The Mascot: Unraveling the Mystery of My Jewish Father’s Nazi Boyhood by Mark Kurzem.
I read two books in a row about boys and their relationships with a father who had mysterious past. (See my review of Jesus, My Father, the CIA and Me by Ian Cron) Short version: it’s complicated.
In The Mascot, Mark Kuzem is surprised by a visit from his father to Mark’s apartment at Oxford in England. Alex Kurzem has come all the way from Australia, with no warning, and without telling Mark’s mother the truth about where he’s gone. Mark expects some earth-shattering communication from his father, but the visit continues for days with only surface pleasantries. Finally, just before Alex leaves to go back to Australia, he tells Mark that he remembers two words from his childhood in or near Latvia, before World War II. The words are “Panok” and “Koidanov”. Alex wants Mark to find out what the words mean.
These two words and Alex Kurzem’s recurring and expanding memories of his childhood during World War II begin a journey into the past for Mark Kurzem and his father. Are Alex Kurzem’s memories trustworthy, or has he chosen to remember too late for the memories to be confirmed as truth? Will his story damage the lives and reputations of the people in Latvia and elsewhere who were his rescuers and protectors? And most importantly, what does the story of Alex Kurzem, or Uldis Kurzemnieks, or whatever his real birth name was, mean? Mark wonders and later tries to find out exactly who this man, his father, really is, and what his experiences before, during, and after the war really mean to both his identity and Mark’s identity as the son of a Holocaust survivor.
Alex:
“I don’t have any choice about what I can remember and when. My memories are here inside me like vipers inside my bones gnawing their way out.”

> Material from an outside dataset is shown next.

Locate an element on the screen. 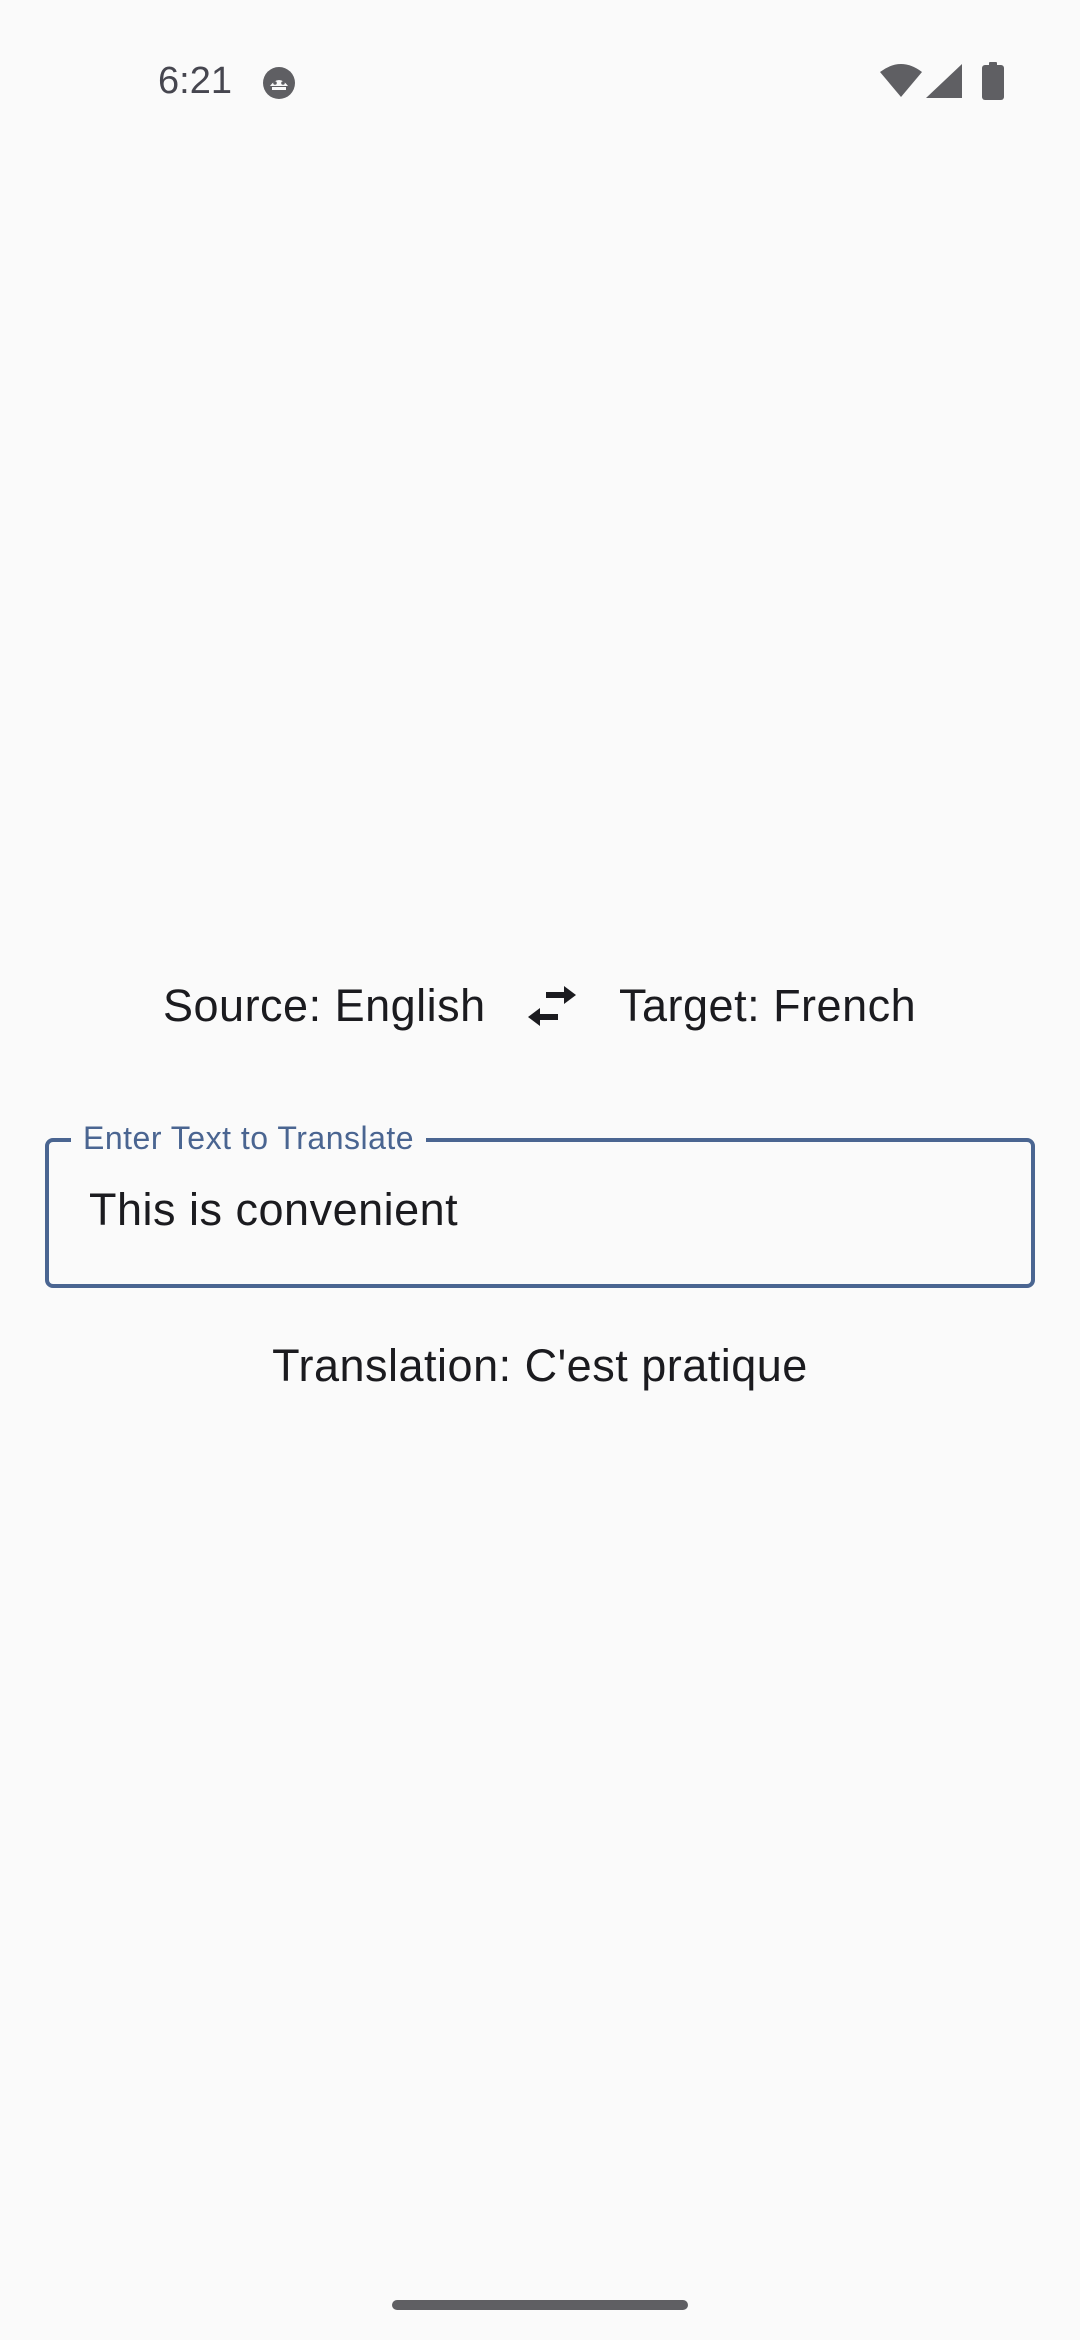 The width and height of the screenshot is (1080, 2340). language-selector-row: Source: English Target: French is located at coordinates (540, 1007).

“To be truthful, I don’t want to remember anything of what happened to me. Who is his right mind would? But the bigger truth is that I am more terrified to forget. I am trapped.”
Mark:
“I was disturbed, perhaps even slightly annoyed, that my father had kept so many things from me. . . . I was baffled by the fact that my father had remained silent for more than fifty years. What almost superhuman strength had this required? What toll had silence taken on his inner life? My father seemed to inhabit two separate worlds. . . . One world was inexorably unraveling while a new, unpredictable one emerged.”
Some doubts have been raised about the veracity of Mr. Kurzem’s memories. Author Mark Kurzem died in November 2009 of “complications following diabetes.” Alex Kurzem says, “My story is true. I have nothing to hide.”
The Mascot is an exciting, disturbing Holocaust memoir about a boy who was both protected and exploited by his Latvian and German captors. It’s also a story about a delicate, but loving relationship between a father and son and about the fragility and the importance of memories. I recommend the book to anyone interested in Holocaust memoir, not just for the story itself, but also for what it has to say about memoirs and the complications and even perils of unearthing the past.
Oh wow. I’m in the middle of a Jewish mother/daughter memoir focused on WWII. This one sounds really fascinating as well.
I saw someone reading this on the train one day a couple of years ago. I borrowed it from the library but had to return it unread. Might be time to reborrow it.